In the early 1980s, a certain Mr. Vic Tandy found himself working for a medical device manufacturer in Warwick, in the county of Warwickshire, England. With a background in engineering, Tandy had been hired to work on medical devices in a slapdash laboratory that consisted of two steel garages connected by a series of ducts. Aside from the constant buzz of fans and pumps from the equipment, Tandy and his colleagues found little out of the ordinary about their workplace. Nothing, that is, until the apparition appeared.

Early one morning, Tandy arrived at the lab and found a terrified cleaning woman running from the premises. She was unable to explain what exactly had happened, apart from an overwhelming sense of dread and the feeling that she was distinctly not alone. Tandy chalked it up to her having worked the night shift isolated in a creaky old building. But in the following days, Tandy and his two equally hard-nosed and skeptical lab mates noticed an odd, unsettled atmosphere associated with their workspace. Tandy described it as a “depressed” feeling, and complained of breaking out into cold sweats. And there were other odd occurrences⁠—in one instance, a fellow was working at a workbench and felt someone watching over his shoulder, but when he turned to address them there was no one present. On another occasion, while Tandy was working alone, he became convinced that a gray, indistinct apparition was waxing at the edges of his vision, but he swiveled his head only to find that the thing, whatever it had been, had vanished.

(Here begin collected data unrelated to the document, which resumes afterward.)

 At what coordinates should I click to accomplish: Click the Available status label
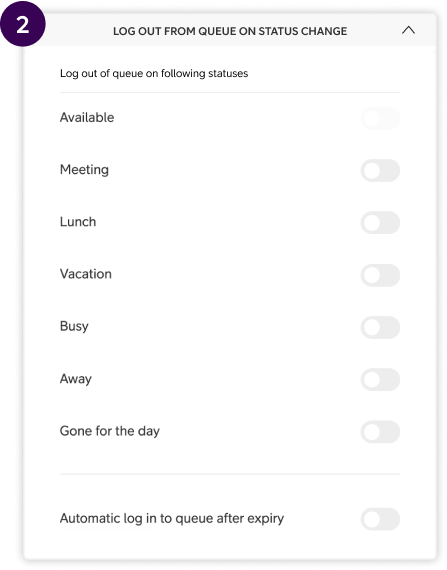(x=87, y=117)
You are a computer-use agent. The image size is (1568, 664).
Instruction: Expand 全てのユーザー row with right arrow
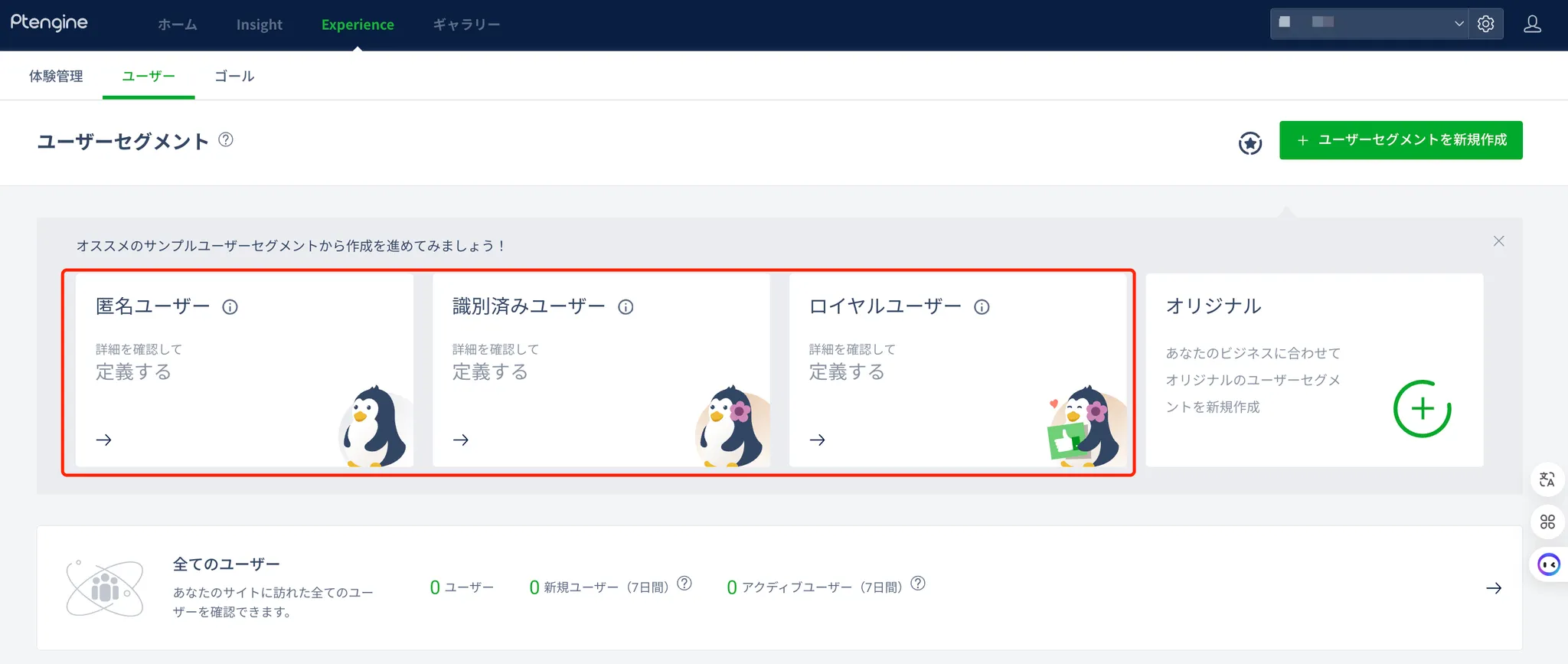[1493, 588]
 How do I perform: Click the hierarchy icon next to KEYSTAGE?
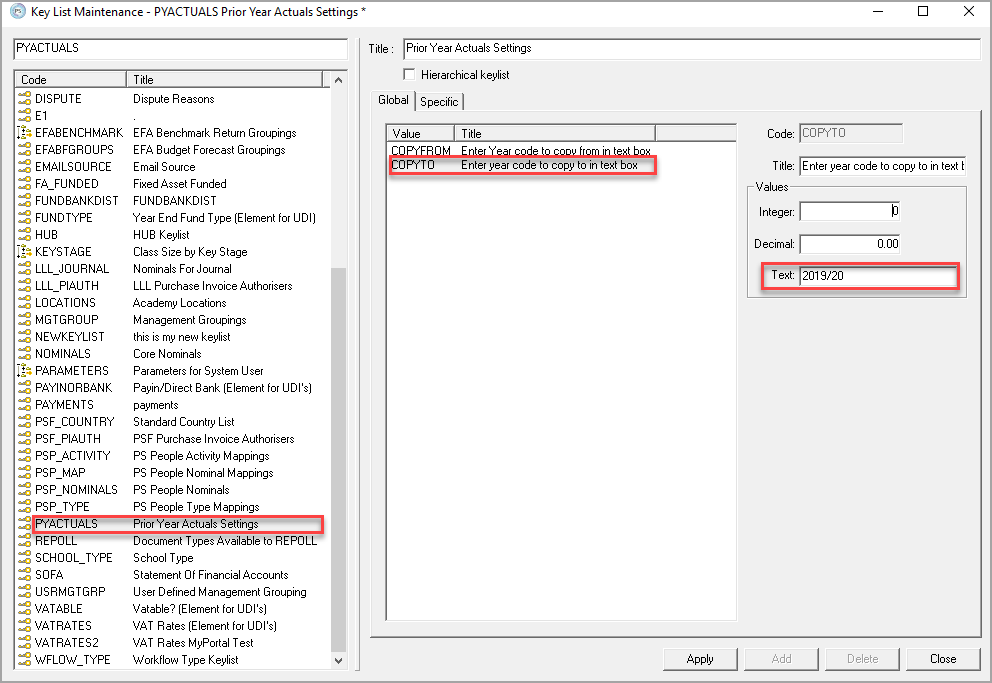click(25, 252)
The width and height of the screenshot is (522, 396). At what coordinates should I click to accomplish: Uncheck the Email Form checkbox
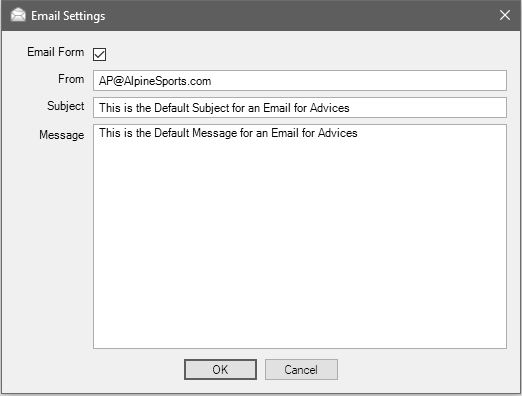[99, 54]
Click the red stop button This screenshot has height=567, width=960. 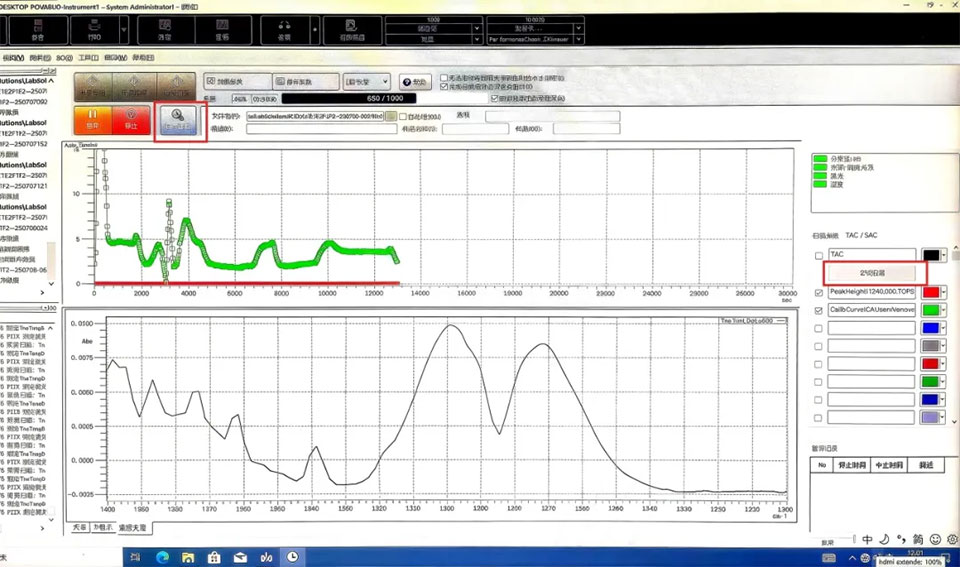(x=131, y=120)
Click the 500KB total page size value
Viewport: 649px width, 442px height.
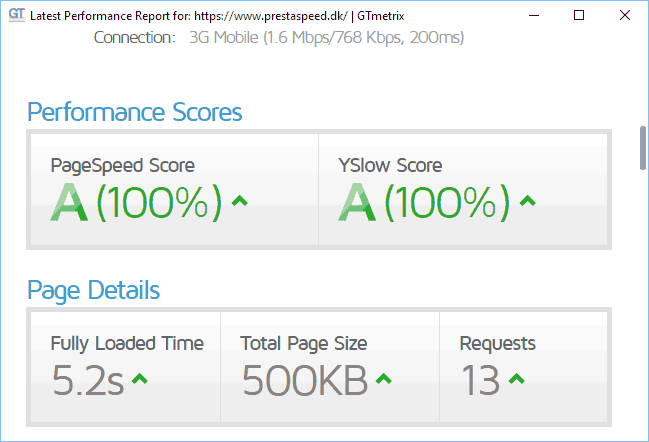click(x=305, y=381)
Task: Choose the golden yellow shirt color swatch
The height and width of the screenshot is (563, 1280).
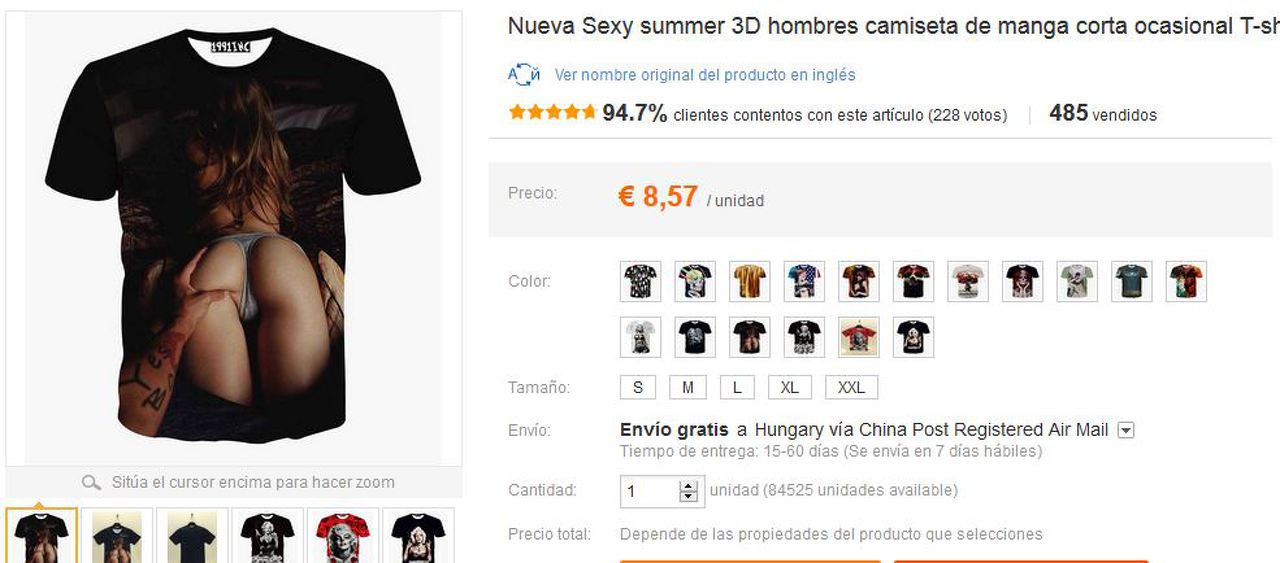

Tandy and his colleagues assumed these feelings must be due to exhaustion.

One subsequent day, Tandy was using the lab’s vice to perform some maintenance on his fencing foil, its handle locked in the jaws and its blade protruding outward. Tandy stepped away for a few moments and returned to find the blade bouncing violently up and down, compelled by an unseen force. Tandy snatched the foil and the vice together off the workbench, and the oscillations stopped. He placed the configuration back on the surface and, within moments, the blade began moving again. He walked the combination around his lab, and noticed that the blade remained still near the edges of the room, but the oscillations grew as he moved toward the center. The most violent movements occurred next to the workbench⁠—right where he had previously thought he’d seen a gray, indistinct figure.

A consummate engineer, Tandy concluded that there must be a standing wave of air in the room, causing the foil to move and, oddly enough, causing Tandy and his colleagues perceive a human presence. Investigating this hypothesis, Tandy found that a new exhaust fan had recently been installed. Its installation coincided exactly with the terror-stricken cleaning woman. Apparently the combination of the fan and the geometry of the room had produced a standing sound wave at a frequency of just under 19 Hz. This frequency, part of a region of frequencies dubbed infrasound, is just out of the range of normal human hearing, but is very close to the average resonant frequency of a human eyeball. This caused the lab workers’ eyes to vibrate very slightly, prompting the curious optical illusions. When the fan was replaced, the apparition vanished for good and the lab returned to normal, non-spooky operations.

Infrasound is thought to be responsible for similar phenomena in other contexts, such as organ pipes inadvertently creating low frequency sound waves and feelings of a ghostly presence. Tandy’s observations in the medical device lab eventually led to the publication of brief scientific paper on the phenomenon, and Tandy parlayed his accidental expertise into a quiet but continuous dedication to debunking paranormal claims until his death in 2005.